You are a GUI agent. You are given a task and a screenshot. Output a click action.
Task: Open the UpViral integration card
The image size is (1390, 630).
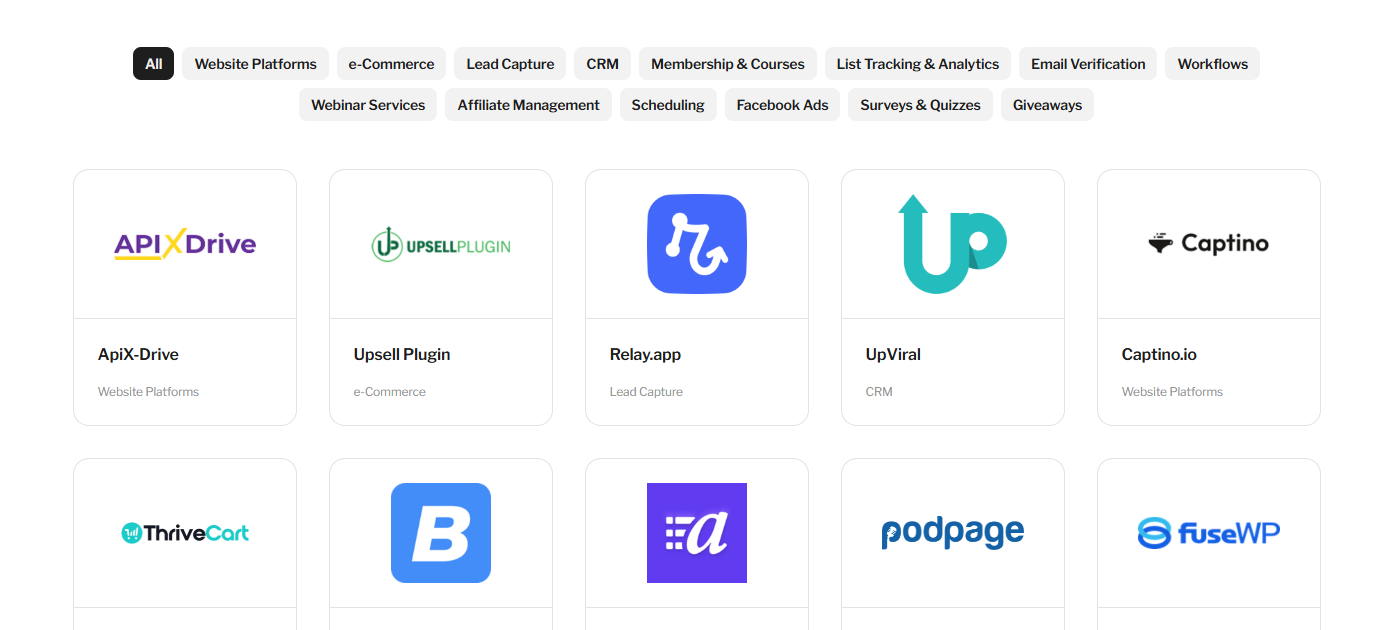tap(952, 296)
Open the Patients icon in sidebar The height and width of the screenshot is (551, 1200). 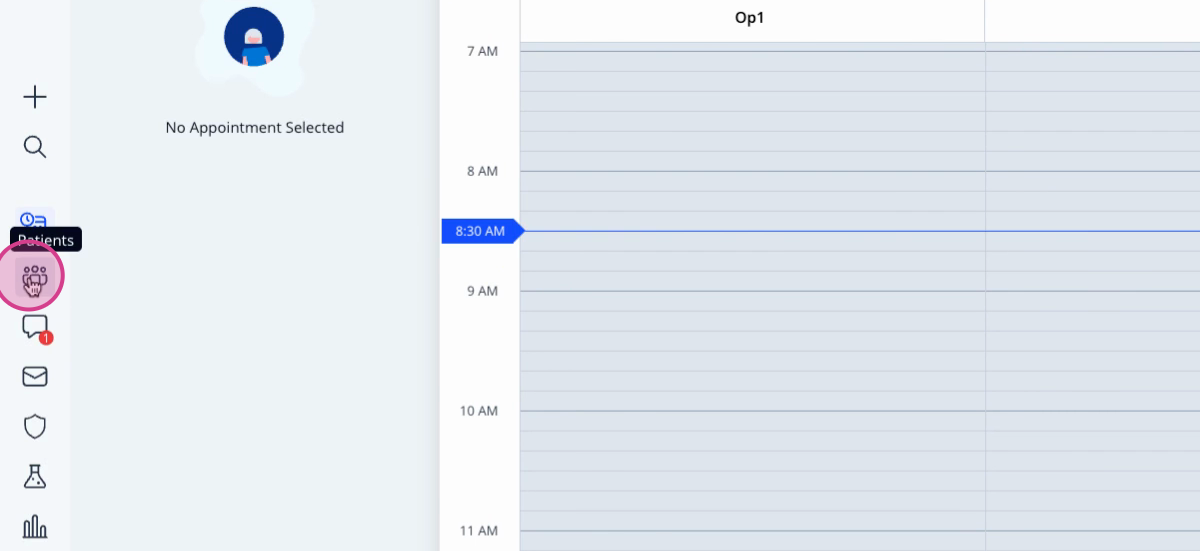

☆ ☆ ☆ ☆ ☆ ☆ ☆

Your task ▸
The data needs to be reproduced exactly, please, apart from its pictures.

Exercise result ▸
You are a GUI agent. You are given a task and a screenshot. Output a click action.
Task: Open the UpViral integration card
The image size is (1390, 630).
tap(952, 296)
Open the Patients icon in sidebar The height and width of the screenshot is (551, 1200). 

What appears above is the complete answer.